A new organization at the UMKC School of Medicine is designed to support and encourage Latinx students to help them succeed in medical school and as physicians.
Raquel McCommon, coordinator of strategic initiatives in the school’s Office of Diversity, Equity and Inclusion, said Latinx students are paired with physician mentors who can meet with and help the students through the challenges of life as an underrepresented minority in medical school and beyond.
Latinos in Medicine, established a year ago, gives the students the opportunity to meet and see successful Latinx physicians.
“That in itself is supportive, motivating and inspiring,” McCommon said. “It’s a way of making them feel a sense of belonging, connected, that they have people who are looking out for them, who understand where they’re coming from to help them have better success.”
McCommon said most of the students participating in the program are also involved in the school’s STAHR (Students Training in Academia, Health and Research) program. Supported by a grant from the United States Health Resources and Services Administration, that program also helps prepare students from disadvantaged backgrounds entering health care programs.
However, McCommon said, the STAHR program currently does not have any Hispanic mentors for students.
“What we were hearing from our Latinx students was ‘we need mentors and we need mentors that look like us,’” she said. “Part of the challenge is finding physicians who come from the same background and experiences as our Latinx students.”

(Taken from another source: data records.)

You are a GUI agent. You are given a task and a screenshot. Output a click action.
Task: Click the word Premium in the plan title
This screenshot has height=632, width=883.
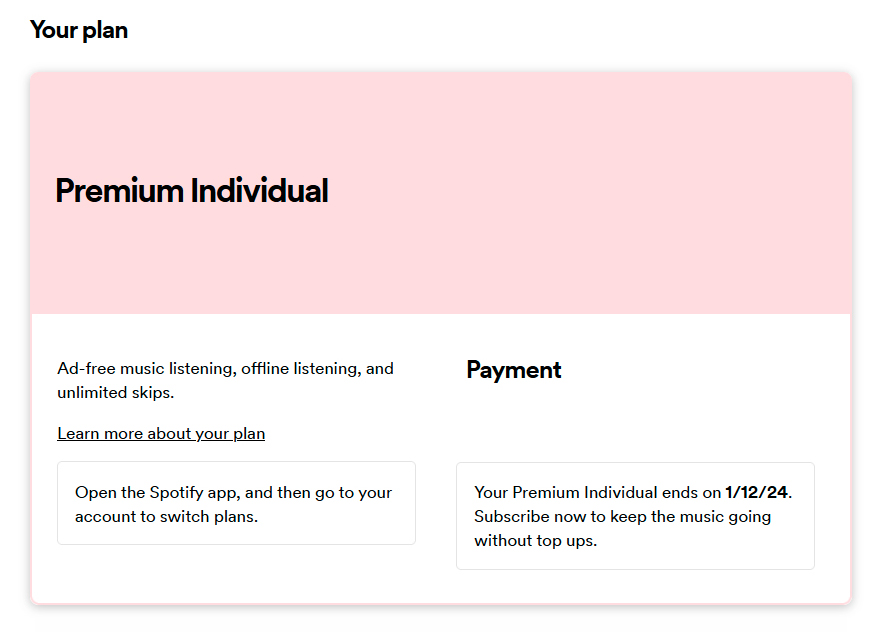coord(119,190)
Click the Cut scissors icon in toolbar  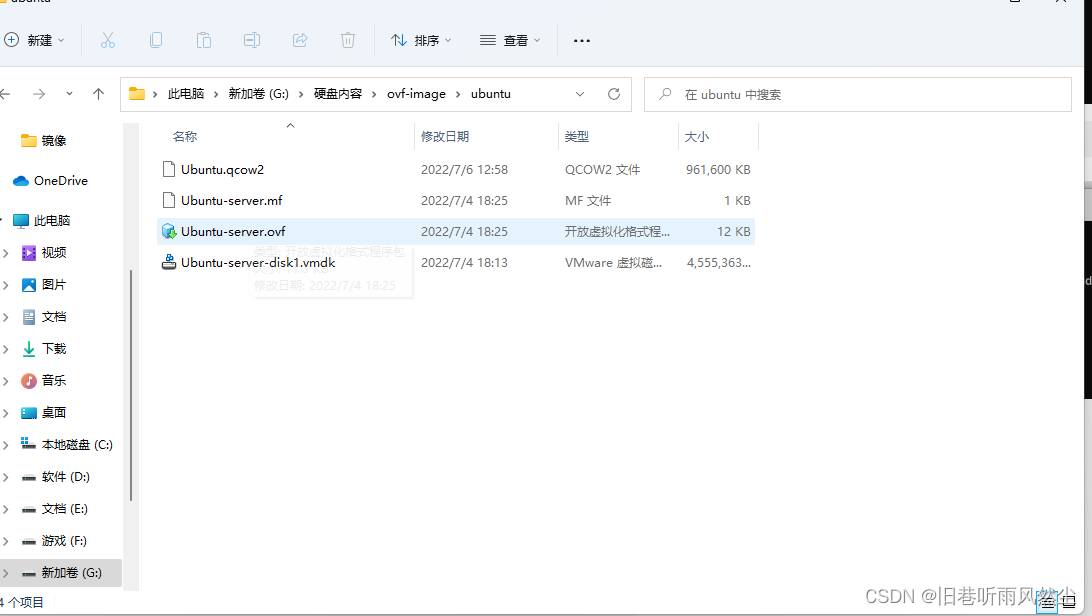pos(108,40)
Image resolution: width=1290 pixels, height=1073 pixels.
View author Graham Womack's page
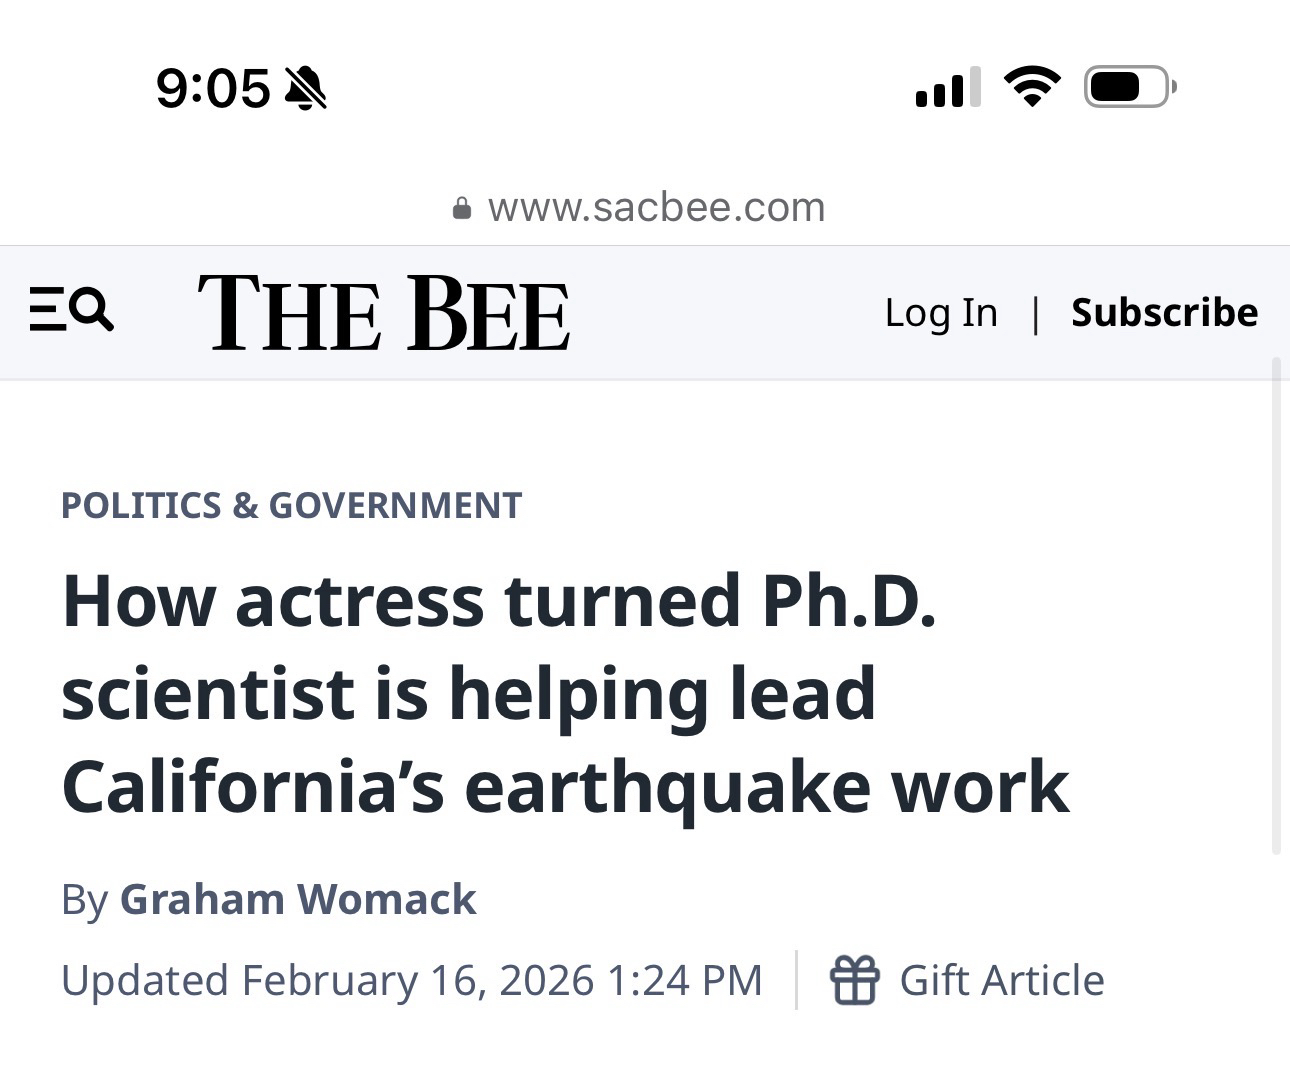(x=297, y=899)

As a result, School of Medicine Dean Mary Anne Jackson, M.D., reached out to Liset Olarte, M.D., a pediatrician at Children’s Mercy Kansas City, where Jackson is also on staff. Olarte leads the hospital’s Latinx Employee Resource Group, which includes several Hispanic physicians.

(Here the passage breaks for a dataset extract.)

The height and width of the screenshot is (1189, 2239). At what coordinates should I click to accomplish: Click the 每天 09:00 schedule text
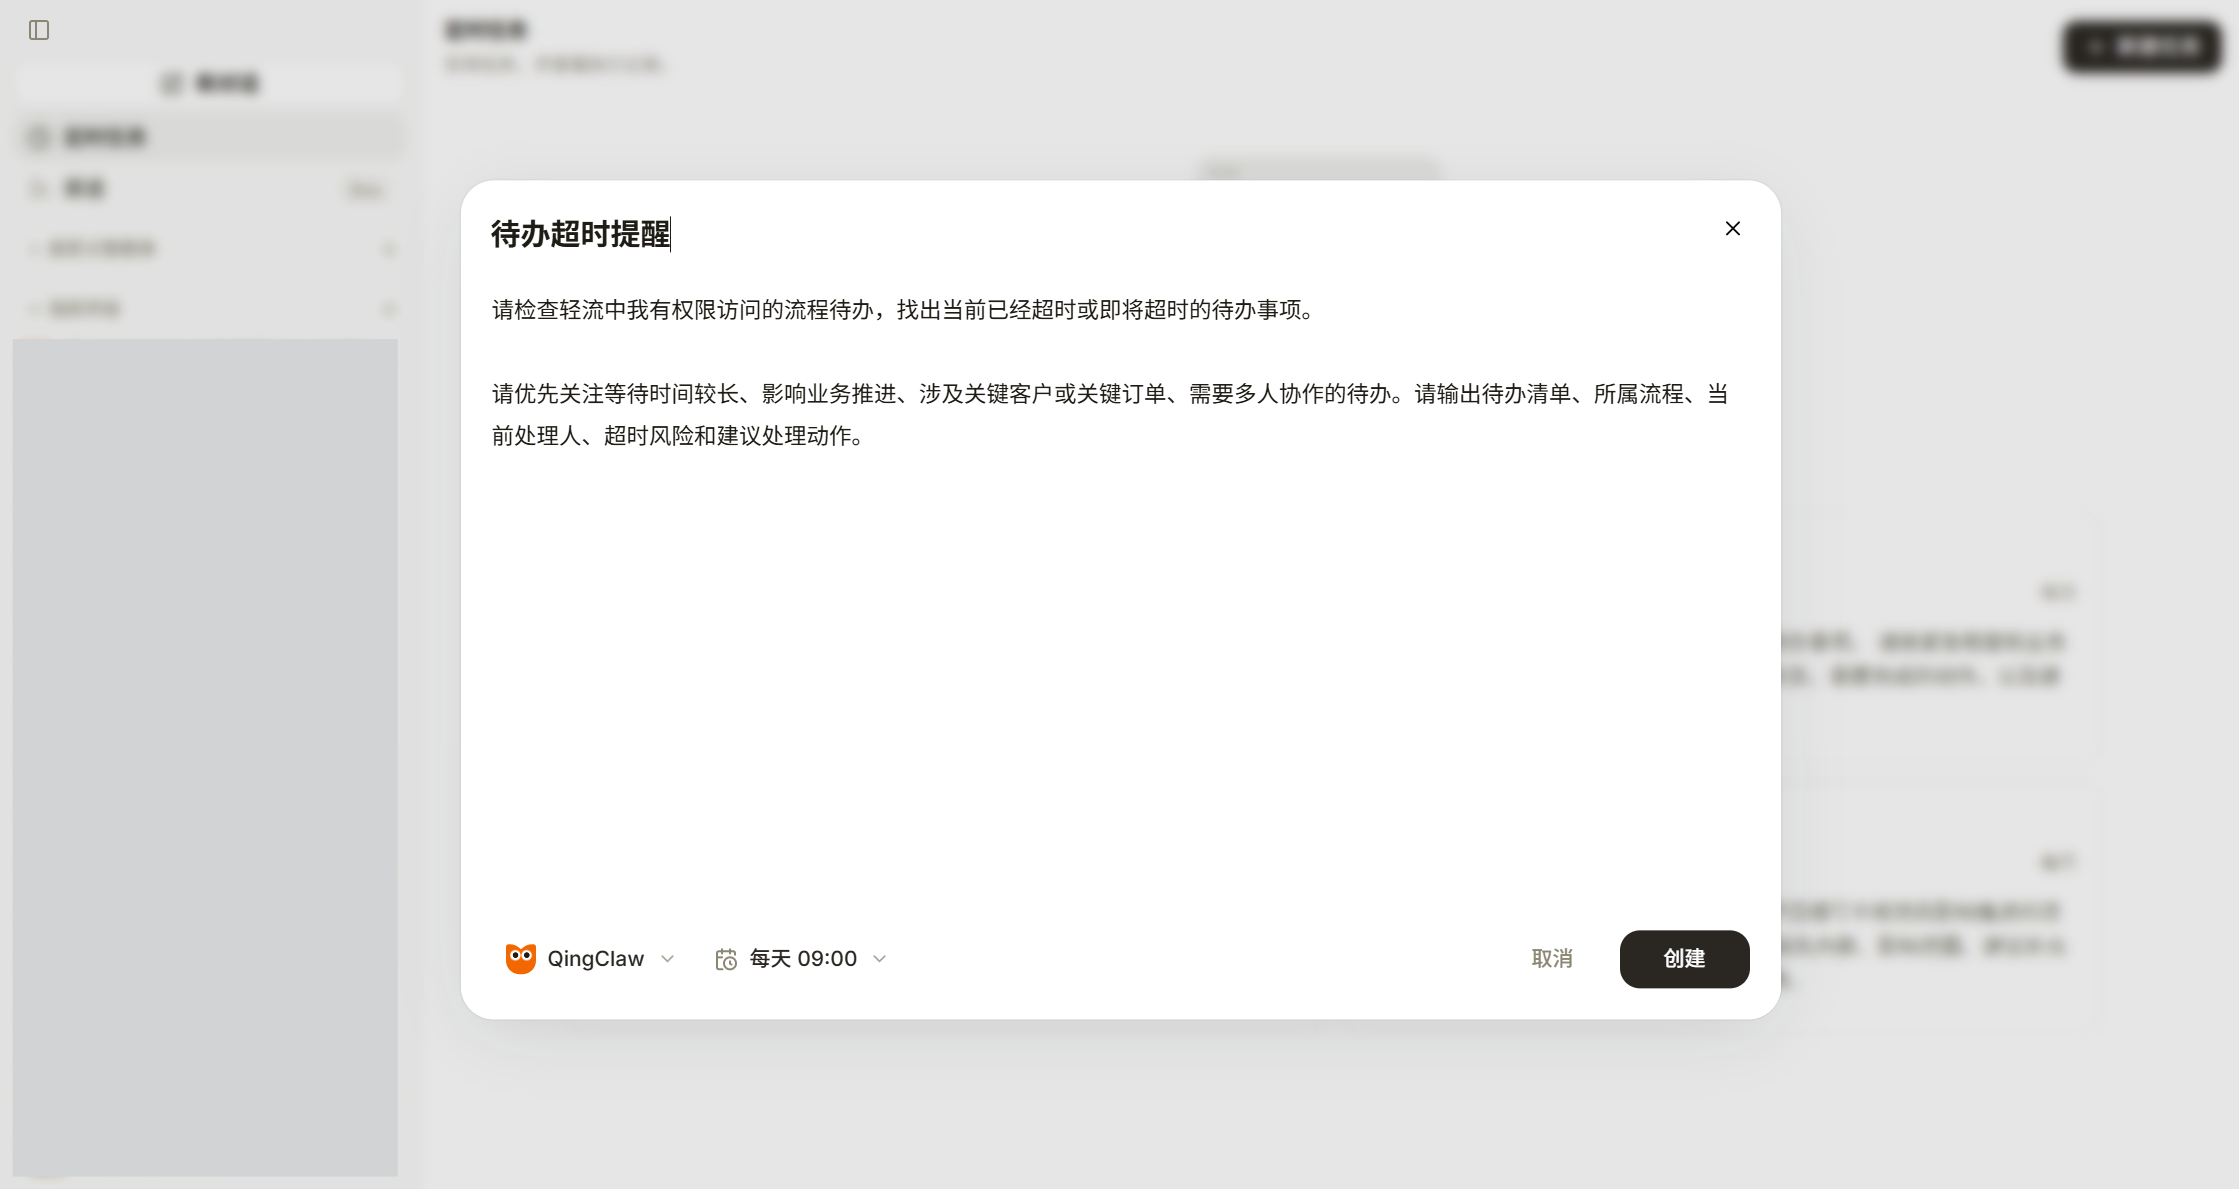coord(803,959)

Olarte and her colleagues agreed to serve as physician mentors for the School of Medicine’s Latinos in Medicine program, which also partners with UMKC’s Avanzando program for Hispanic students campus wide.
“Not all of our students are going to go into pediatrics, but this is a stepping stone,” McCommon said. “Here is a physician that does look like you, who might speak the same language as you, that might have experienced a similar background or struggles as you.”
Ten students actively participate in the program, which is open to all Latinx students at the School of Medicine. In addition to one-on-one mentoring, the plan is for the Latinos in Medicine students to meet at least twice a year, including a welcoming program at the beginning of the school year.
McCommon said the broader goal is to offer more group meeting opportunities such as in-person study sessions where students and mentors can come together in an informal setting.
“Often students feel intimidated. There’s a level of hesitancy or reluctance,” McCommon said. “We want them to have what they need when they need it, not when it’s too late.”